When we woke on Wednesday morning, we resigned ourselves to the fact that it was actually time to start our journey back. With flights scheduled for the following day, and to get us in a good position to make the drive back to Dublin an easy one, we decided to spend our last night in Galway. The road from Killarney to Limerick to Galway is a pretty one, and there was plenty to occupy us along the way.
Visiting the Cliffs of Moher when in Ireland is sort of like visiting the popular valley of California’s Yosemite National Park in the summertime. You know it is going to be an impressive sight… especially if you haven’t seen it before with your own eyes… but you also know that you will be sharing your visit with others… many others!
The last time I saw the Cliffs of Moher, I can remember the surrounding area being very simple. We parked the car, hopped the wall and explored the beaten path along the cliffs. Not any more… there is a parking lot about a quarter of a mile away from the cliffs, a visitor center literally built into the hillside, and plenty of places to spend your euros on Irish souvenirs. Much of what we have seen so far on our trip was quaint and seemingly natural, so forgive my cynical attitude toward how this place had changed.

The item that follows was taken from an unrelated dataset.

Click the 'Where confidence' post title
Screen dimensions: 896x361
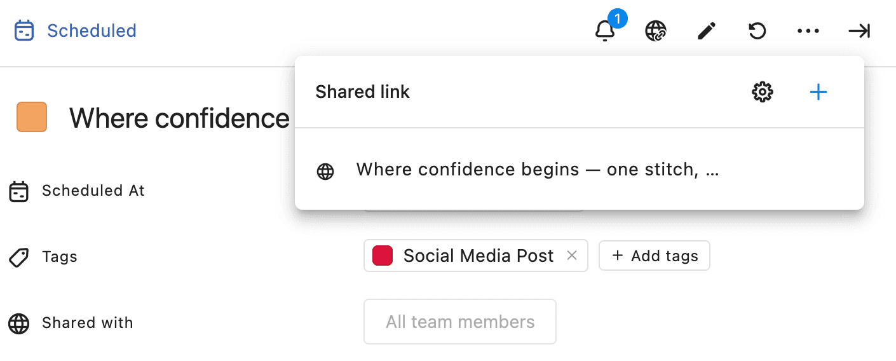[179, 118]
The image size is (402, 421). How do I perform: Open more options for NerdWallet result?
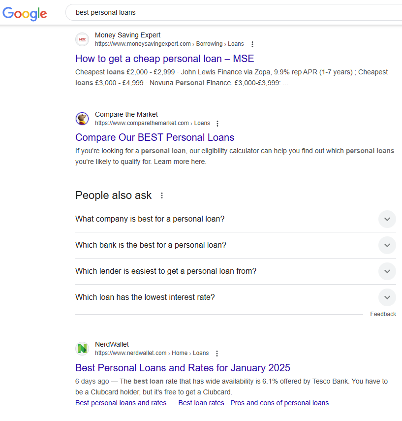tap(217, 354)
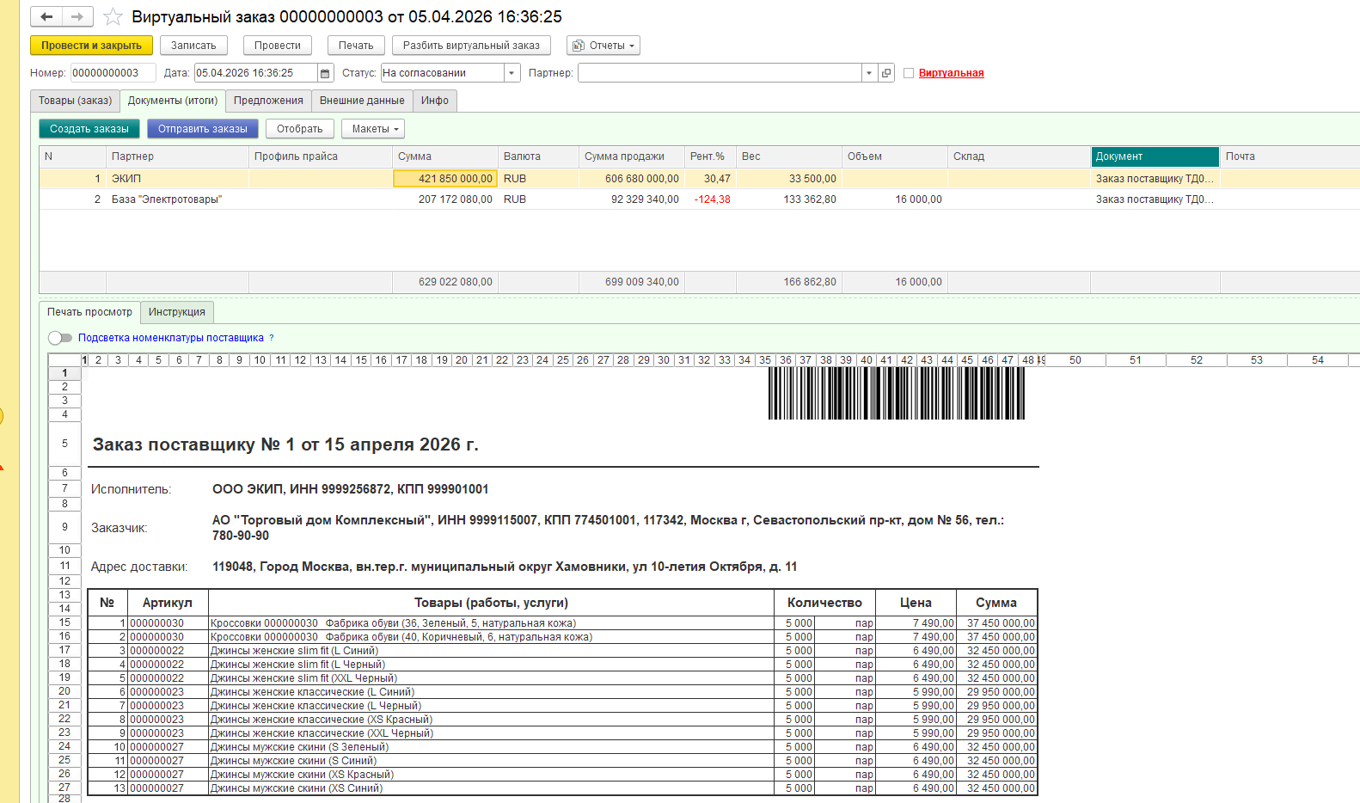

But then there were the cliffs themselves… and boy were they impressive! They tower 656ft above the crashing waves of the Atlantic Ocean, and they seem to stretch for miles along the coast of County Clare. Our wonderful streak of weather continued on this day, allowing unobstructed views of the Aran Islands, some 9 miles off in the distance. At the highest part of the cliffs, O’Brien’s Tower stands tall and can be seen from miles away. Built in 1835 by local landlord Sir Cornellius O’Brien, it was designed to be used as an observation tower by Victorian tourists who visited the cliffs at the time.

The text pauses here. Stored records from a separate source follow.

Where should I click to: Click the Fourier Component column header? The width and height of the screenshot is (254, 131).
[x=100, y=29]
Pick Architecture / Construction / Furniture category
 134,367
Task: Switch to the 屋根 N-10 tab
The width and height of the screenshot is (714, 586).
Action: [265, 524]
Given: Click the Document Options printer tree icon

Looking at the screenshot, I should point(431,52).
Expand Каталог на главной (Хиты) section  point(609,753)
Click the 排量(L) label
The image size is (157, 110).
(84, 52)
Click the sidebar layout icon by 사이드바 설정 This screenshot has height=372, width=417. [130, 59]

Sam and I explored the high path along the coast (where you see the people standing in the first photograph in this post), and despite my fear of heights – and falling – we even hopped the fence and followed the trail higher. I hugged the side of the path furthest from the ocean, but we were never really in any danger – even though we encountered a memoriam to those who had lost their lives on the cliff path – which was placed strategically right where you climb the fence and take your life into your own hands. When you see pictures of places like this it’s easy to nod and remark about how impressive it looks… but when you see it for yourself, it can literally take your breath away. Quite stunning!